Nel codice del consumo, al contrario, l’art. 66-quinquies mira ad evitare che la mancata risposta venga, alla fine, qualificata come assenso, secondando una possibile prassi (e, quindi, la possibilità, addirittura, che invalga come uso) di forniture non richieste, in cui il professionista effettui direttamente la sua prestazione.

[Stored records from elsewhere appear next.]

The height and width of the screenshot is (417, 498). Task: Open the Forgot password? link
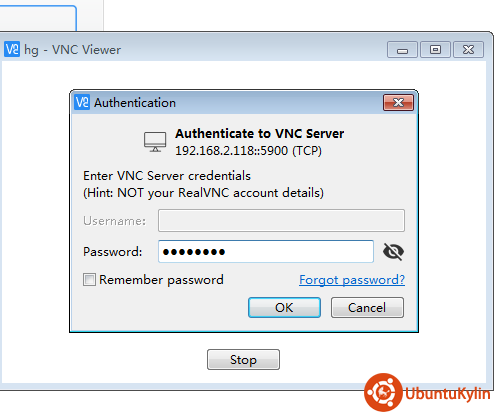coord(352,280)
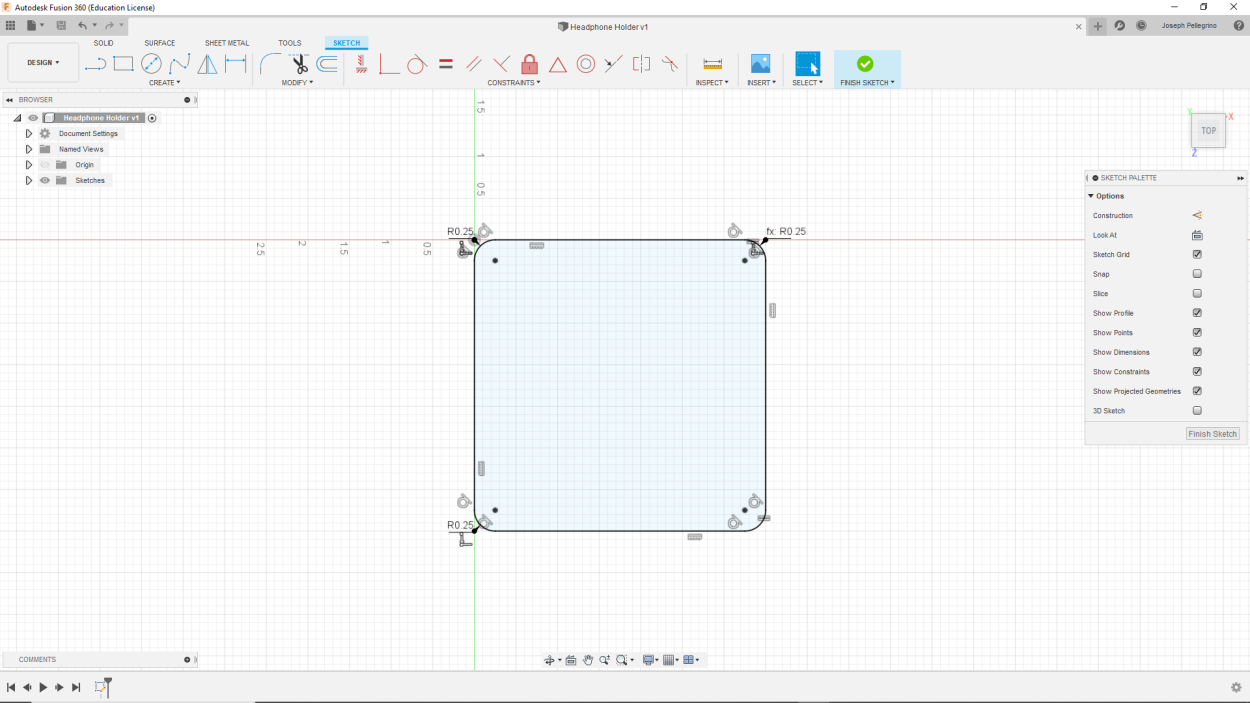The height and width of the screenshot is (703, 1250).
Task: Disable Show Dimensions in Sketch Palette
Action: click(1197, 352)
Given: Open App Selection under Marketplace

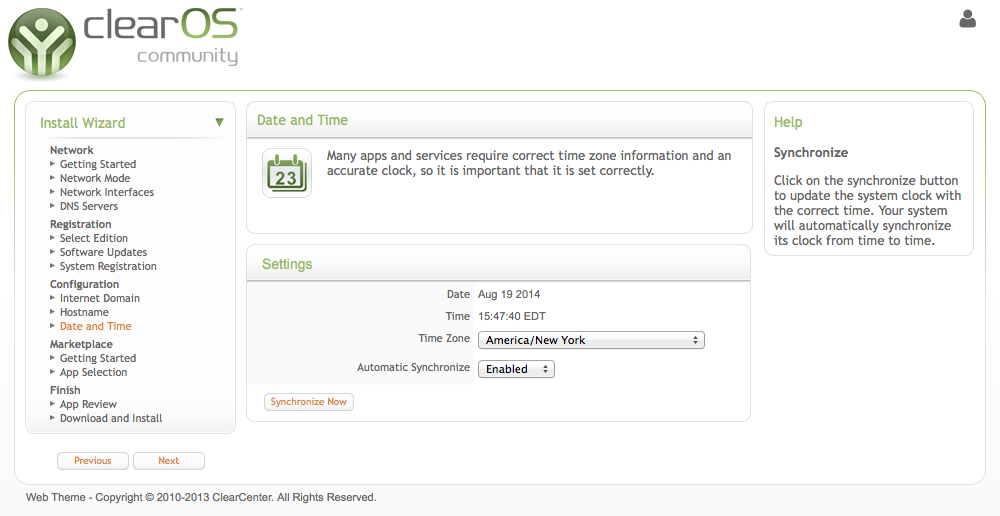Looking at the screenshot, I should tap(93, 372).
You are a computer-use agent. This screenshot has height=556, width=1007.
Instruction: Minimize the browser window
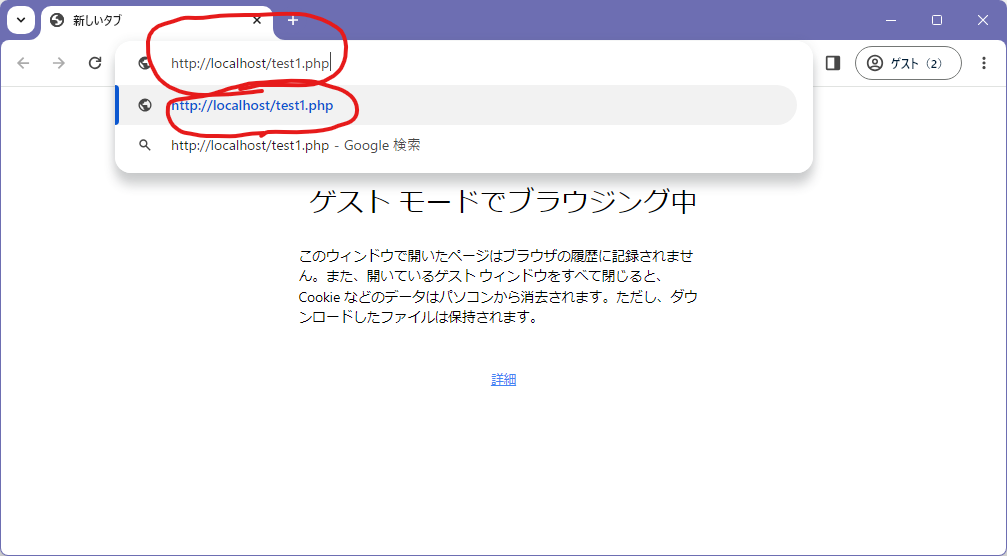tap(891, 20)
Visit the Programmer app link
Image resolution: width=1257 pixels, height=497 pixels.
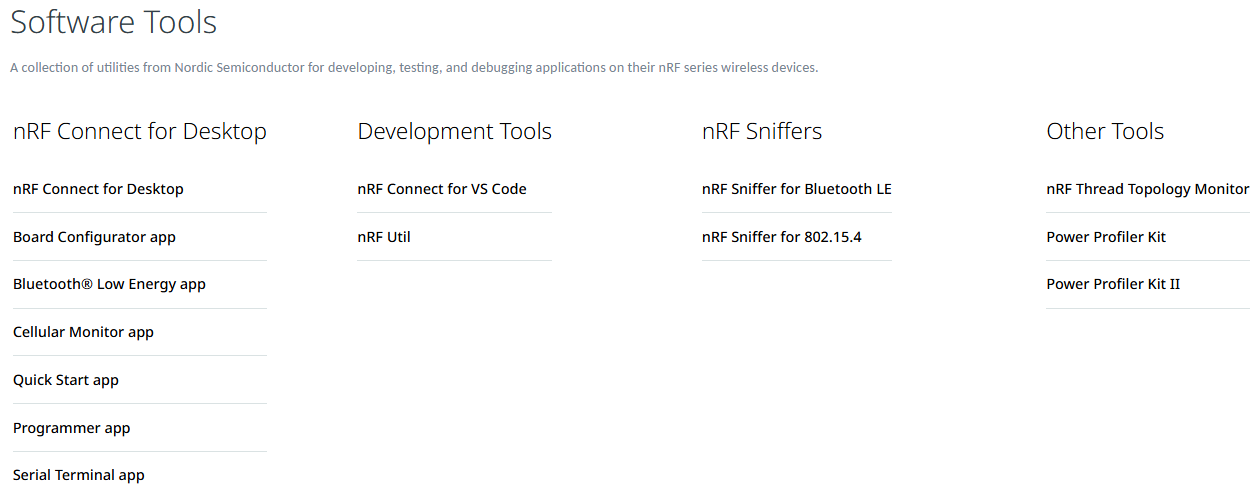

È opportuno rammentare che la non necessità di rispondere e il valore serbato dal silenzio sono sempre rimesse alla volontà del consumatore a nulla valendo precedenti comportamenti tenuti in pregresse relazioni. È quello che ha stabilito il Tribunale di Genova, allorquando ha disposto, in relazione ad un contratto per servizi telefonici concluso a distanza, il risarcimento di un danno non patrimoniale ad un consumatore che si era visto addebitare costi per servizi mai richiesti (né assentiti). Il gestore del servizio aveva eccepito che la mancata contestazione per un tempo prolungato dei servizi forniti finiva per ingenerare la convinzione che tali servizi fossero graditi e, quindi, implicitamente richiesti (quasi si trattasse di un silenzio “circostanziato”)[25]. Non rileva, neppure, che la tariffa attivata fosse molto più conveniente di quella erogata sino ad allora. La lettera con cui si comunichi il cambiamento di tariffa al più può configurarsi quale proposta contrattuale alla quale deve comunque seguire una accettazione nei modi e forme previste[26].

L’art. 66-quinquies, co. 2, inserisce – senza alcun rispetto della sistematica – una previsione che non ha nulla a che vedere con le forniture non richieste. Si tratta della situazione in cui il professionista intende adempiere eseguendo una fornitura diversa da quella pattuita. Come si intuisce, nella fornitura non richiesta non esiste un rapporto tra le parti mentre, nella situazione appena delineata, il rapporto si è costituito ma con ad oggetto una fornitura diversa da quella che intende fornire il professionista.

Senza il consenso, che il consumatore deve esprimere prima o al momento della conclusione del contratto, il professionista non può sostituire l’originaria fornitura pattuita con altra “anche se di valore e qualità equivalenti o superiori”. La previsione – a parte la complicazione di stabilire il valore e la qualità della fornitura “sostitutiva” (che non può tener conto che di elementi oggettivi e, quindi, elide quelli idiosincratici del consumatore) – mira ad evitare che, dopo tutta una procedimentalizzazione del rapporto (informativa, conferme scritte e, infine, contratto), di cui si dirà nel prosieguo, il professionista possa modificare radicalmente il contenuto del regolamento negoziale. Così facendo, peraltro, si violerebbero i diritti del consumatore che potrebbe non manifestare il suo consenso qualora sapesse (o, meglio, non sapesse) che la fornitura può cambiare con decisione unilaterale dell’altra parte, sulla quale quindi continua a gravare il rischio dell’inadempimento contrattuale per la non disponibilità del bene o del servizio dedotto nel contratto concluso.